The roots of Cash's resentment on this last number aren't tough to trace. Although Johnny was a Christian icon, Cash's spiritual philosophy tends toward Buddhism -- and her opinions have made her a target of fundamentalists. "I get attacked by these so-called Christians who write to tell me that I'm going to hell, that my father was a good Christian and I'm not, that my father was a good American and I'm not, that I'm ruining the Cash name and all of this bullshit," she fumes. Such attacks are even more wrongheaded in her mind because of Johnny's actual beliefs. "My dad did have a very powerful faith, but his Christianity was infused with mysticism. He was very unusual in that respect," she says. "And he was very non-judgmental, unlike these right-wing Christians. They can be the most vicious."

Fortunately, Cash is hearing more compliments than criticism these days. Cadillac has earned impressive notices, and the opportunity to render the songs from it live has been "really rewarding, because they continue to evolve. Every night is slightly different because of what the audience brings to it and where I am -- all of those things that make live performance so exciting. It's a living art.

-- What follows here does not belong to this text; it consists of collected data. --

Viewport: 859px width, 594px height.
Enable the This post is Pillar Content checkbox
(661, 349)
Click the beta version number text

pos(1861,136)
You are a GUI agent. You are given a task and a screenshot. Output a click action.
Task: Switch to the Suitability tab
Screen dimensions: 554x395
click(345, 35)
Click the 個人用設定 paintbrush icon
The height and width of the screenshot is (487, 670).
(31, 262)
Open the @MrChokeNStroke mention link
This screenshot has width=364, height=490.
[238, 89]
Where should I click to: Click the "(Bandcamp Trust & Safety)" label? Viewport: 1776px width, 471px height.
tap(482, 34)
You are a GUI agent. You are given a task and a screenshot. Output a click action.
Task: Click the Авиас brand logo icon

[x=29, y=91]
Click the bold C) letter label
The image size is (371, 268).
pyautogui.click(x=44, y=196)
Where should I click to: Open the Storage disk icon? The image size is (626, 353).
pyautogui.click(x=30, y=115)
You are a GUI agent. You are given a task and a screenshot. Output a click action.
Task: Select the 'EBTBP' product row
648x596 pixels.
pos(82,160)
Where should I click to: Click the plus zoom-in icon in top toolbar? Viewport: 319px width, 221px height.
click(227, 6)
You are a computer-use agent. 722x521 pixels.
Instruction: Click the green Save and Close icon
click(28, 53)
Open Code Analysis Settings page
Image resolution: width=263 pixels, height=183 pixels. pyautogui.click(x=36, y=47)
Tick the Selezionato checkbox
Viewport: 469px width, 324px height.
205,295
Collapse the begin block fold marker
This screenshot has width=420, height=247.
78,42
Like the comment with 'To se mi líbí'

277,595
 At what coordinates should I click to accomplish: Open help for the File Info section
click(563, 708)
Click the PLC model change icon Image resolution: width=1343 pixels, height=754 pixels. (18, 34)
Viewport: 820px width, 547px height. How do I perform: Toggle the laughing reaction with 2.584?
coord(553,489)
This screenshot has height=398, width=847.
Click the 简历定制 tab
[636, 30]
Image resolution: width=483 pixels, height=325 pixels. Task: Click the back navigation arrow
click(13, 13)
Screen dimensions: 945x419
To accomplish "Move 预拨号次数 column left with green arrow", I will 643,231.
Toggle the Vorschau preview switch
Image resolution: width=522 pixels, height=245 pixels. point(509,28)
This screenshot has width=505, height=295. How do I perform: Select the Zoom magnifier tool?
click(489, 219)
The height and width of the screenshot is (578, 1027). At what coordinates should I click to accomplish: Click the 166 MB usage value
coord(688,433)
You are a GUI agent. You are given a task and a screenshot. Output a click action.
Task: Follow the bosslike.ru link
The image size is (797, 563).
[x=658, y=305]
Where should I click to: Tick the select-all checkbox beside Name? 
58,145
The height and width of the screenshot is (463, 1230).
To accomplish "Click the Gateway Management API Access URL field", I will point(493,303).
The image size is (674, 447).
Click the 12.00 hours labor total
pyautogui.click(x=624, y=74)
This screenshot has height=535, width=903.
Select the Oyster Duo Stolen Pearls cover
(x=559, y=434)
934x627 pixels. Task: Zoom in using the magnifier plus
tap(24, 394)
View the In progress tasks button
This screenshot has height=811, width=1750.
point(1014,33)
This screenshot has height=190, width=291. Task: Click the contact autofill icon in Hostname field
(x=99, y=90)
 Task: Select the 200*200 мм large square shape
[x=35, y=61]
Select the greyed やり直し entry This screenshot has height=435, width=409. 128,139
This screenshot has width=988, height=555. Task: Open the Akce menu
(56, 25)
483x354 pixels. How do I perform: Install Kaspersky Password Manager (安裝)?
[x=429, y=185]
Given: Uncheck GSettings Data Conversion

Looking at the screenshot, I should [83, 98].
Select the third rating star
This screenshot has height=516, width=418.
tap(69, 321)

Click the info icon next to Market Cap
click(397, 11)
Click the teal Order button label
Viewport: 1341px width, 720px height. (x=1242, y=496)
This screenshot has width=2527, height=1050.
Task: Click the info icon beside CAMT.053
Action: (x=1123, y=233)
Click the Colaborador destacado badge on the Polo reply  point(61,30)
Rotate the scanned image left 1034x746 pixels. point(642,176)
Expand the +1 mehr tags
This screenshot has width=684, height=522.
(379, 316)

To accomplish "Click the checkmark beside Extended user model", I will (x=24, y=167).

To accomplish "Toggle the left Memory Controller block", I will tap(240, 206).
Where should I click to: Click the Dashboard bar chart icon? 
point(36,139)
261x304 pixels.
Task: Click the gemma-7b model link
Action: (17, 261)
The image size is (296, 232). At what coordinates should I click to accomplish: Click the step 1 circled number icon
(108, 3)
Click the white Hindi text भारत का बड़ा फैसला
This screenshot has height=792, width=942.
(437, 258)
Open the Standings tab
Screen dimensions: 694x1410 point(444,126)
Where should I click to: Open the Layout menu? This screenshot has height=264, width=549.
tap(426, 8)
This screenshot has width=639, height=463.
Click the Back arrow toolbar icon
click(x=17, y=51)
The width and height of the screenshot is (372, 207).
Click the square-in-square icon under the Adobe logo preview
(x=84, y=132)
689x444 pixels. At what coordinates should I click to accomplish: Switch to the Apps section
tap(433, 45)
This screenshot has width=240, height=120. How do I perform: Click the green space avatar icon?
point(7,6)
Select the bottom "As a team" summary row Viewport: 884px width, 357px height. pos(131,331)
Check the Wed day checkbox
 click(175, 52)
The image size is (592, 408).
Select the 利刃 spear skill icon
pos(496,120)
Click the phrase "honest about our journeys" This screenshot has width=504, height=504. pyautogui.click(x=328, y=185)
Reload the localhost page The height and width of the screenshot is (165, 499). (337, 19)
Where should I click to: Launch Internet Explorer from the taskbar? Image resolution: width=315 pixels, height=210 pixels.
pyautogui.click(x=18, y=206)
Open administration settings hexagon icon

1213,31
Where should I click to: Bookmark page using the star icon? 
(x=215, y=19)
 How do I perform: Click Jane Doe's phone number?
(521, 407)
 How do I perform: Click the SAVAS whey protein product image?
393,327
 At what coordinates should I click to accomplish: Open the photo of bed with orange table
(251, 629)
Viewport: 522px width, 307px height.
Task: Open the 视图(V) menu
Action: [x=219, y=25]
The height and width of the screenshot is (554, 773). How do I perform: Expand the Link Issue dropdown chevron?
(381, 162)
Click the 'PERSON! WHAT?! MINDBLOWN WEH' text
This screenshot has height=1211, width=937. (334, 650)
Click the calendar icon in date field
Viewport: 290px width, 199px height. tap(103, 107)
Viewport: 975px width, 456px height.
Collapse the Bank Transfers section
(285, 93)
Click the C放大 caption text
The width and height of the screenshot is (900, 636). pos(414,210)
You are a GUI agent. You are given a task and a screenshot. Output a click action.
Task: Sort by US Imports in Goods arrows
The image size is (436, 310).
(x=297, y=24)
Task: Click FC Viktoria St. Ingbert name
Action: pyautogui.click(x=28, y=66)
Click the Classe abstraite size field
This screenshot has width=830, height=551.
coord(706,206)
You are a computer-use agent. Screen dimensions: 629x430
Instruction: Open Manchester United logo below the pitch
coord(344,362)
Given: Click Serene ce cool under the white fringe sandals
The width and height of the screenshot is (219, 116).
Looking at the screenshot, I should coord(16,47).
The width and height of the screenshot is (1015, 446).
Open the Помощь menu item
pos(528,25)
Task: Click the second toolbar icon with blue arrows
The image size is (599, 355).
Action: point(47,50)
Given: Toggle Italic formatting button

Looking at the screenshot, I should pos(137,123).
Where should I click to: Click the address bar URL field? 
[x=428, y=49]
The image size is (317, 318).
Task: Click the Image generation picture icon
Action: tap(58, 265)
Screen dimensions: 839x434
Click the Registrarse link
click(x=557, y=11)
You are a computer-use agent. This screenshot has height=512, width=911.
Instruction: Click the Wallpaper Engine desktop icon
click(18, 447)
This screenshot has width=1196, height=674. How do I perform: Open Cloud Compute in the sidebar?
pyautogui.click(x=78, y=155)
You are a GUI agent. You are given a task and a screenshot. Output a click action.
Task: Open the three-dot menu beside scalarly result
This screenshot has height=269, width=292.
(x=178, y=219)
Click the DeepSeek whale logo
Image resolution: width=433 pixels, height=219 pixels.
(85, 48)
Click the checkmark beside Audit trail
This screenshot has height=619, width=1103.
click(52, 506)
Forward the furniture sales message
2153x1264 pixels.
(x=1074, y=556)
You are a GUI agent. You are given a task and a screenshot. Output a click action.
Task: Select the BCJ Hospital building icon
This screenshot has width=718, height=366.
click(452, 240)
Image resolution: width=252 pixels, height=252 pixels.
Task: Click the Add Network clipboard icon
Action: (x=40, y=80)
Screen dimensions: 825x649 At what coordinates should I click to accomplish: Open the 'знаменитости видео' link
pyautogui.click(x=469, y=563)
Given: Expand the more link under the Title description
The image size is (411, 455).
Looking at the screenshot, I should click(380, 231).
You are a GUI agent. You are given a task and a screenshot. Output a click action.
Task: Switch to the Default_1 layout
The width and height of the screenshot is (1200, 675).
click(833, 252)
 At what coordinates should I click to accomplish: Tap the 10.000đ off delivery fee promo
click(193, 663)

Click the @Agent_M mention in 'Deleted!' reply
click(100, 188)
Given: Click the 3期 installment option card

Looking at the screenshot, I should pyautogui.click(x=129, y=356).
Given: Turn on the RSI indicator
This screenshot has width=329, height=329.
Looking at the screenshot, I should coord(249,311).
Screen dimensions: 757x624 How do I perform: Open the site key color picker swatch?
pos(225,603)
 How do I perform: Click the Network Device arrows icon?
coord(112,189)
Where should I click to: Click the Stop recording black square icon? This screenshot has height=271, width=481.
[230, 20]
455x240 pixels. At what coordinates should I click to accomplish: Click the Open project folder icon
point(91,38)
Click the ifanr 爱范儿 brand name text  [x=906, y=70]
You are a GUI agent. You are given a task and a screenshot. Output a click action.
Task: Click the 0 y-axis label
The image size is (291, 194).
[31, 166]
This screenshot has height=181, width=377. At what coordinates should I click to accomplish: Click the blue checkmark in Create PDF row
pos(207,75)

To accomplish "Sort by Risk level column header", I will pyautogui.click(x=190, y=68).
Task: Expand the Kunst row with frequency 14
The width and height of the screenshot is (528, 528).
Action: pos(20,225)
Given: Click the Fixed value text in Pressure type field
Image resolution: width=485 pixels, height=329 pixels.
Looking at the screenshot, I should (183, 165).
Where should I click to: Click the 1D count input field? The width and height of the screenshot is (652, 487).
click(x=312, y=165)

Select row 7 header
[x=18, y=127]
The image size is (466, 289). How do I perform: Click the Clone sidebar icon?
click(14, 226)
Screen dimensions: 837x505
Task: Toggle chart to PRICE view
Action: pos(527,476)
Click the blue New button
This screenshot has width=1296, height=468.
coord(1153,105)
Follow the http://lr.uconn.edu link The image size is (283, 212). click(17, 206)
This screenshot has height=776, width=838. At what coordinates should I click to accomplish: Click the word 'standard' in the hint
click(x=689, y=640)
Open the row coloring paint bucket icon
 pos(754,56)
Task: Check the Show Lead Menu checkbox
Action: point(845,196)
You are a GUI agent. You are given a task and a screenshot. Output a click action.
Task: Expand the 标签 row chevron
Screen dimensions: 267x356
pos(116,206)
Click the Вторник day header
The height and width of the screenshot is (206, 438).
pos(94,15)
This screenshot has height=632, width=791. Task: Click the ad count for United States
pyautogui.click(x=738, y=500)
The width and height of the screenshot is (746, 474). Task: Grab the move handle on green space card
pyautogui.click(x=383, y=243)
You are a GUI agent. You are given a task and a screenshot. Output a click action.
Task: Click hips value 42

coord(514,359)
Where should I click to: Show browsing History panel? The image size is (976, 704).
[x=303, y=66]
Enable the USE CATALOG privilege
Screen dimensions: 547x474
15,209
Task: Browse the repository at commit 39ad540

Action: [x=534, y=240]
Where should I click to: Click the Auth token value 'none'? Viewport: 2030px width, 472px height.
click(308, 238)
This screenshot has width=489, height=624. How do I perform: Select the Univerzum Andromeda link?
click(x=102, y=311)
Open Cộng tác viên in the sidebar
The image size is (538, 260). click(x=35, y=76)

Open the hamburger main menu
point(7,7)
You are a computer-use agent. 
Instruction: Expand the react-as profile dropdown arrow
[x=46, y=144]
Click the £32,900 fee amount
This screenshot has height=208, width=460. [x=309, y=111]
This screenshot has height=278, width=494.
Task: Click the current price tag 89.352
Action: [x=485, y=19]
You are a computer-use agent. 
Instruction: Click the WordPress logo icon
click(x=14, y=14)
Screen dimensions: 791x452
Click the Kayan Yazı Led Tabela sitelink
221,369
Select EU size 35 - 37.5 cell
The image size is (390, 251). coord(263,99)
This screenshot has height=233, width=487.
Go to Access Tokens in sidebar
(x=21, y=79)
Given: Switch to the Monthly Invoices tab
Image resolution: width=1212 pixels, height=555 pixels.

It's not frozen." To keep her concerts lively, Cash has been mixing in ditties from throughout her career, including "Seven Year Ache" (from the terrific 1981 platter of the same name) and "Tennessee Flat Top Box," a hit for Johnny in the early '60s. In that sense, she says, "The show is tempered. There's stuff that still has a backbeat and is fun and moves you. It's not a memorial service."

Even so, the necessity to talk up an album whose subject matter may put off some music lovers has been "a little weighty, a little heavy," she admits, and the same can be said of lingering interest in Walk the Line, the Oscar-winning 2005 biopic about Johnny and June. Cash resented what she considered to be a negative and inaccurate portrayal of Vivian, but she didn't want to go overboard lambasting the flick for several reasons -- not the least of which was the presence on the credits of her stepbrother, John Carter Cash, who acted as one of the film's executive producers. "That was difficult for my whole family to deal with," she notes. "We were already feeling rather vulnerable, and for me, personally, I was just holding my breath, waiting for it to be over."

Of course, Cash knows that the public's fascination with Johnny, in particular, won't wane in her lifetime, and she's happy about that. But she enjoys those rare moments when she can be anonymous, which may explain why she signs many entries on her website diary "Love from Mrs. L." (She's married to John Leventhal, who produced much of Cadillac.) "I'm Mrs. L. right now," she enthuses. "I'm off on vacation with my husband and son, so for this week, I'm Mrs. L. When I go down to the market, I'm Mrs. L. When I call the carpet cleaner, I say, ŒHey, this is Mrs. Leventhal.'"

She's Mrs. Leventhal, too, when it comes to the death of her parents and stepmom. Individuals all over the world may have seen them as famous, but they meant the same thing to Cash as non-celebrity mothers and fathers mean to the rest of us -- and she prizes this connection to humanity at large. "Everyone is walking around with a loss that they've learned to manage their life around," she says. "And that's humbling.

"Loss becomes a part of you," she adds, "but hopefully it expands you in some way. Hopefully it expands your compassion toward others. But it changes you forever. It never goes back to the way it was."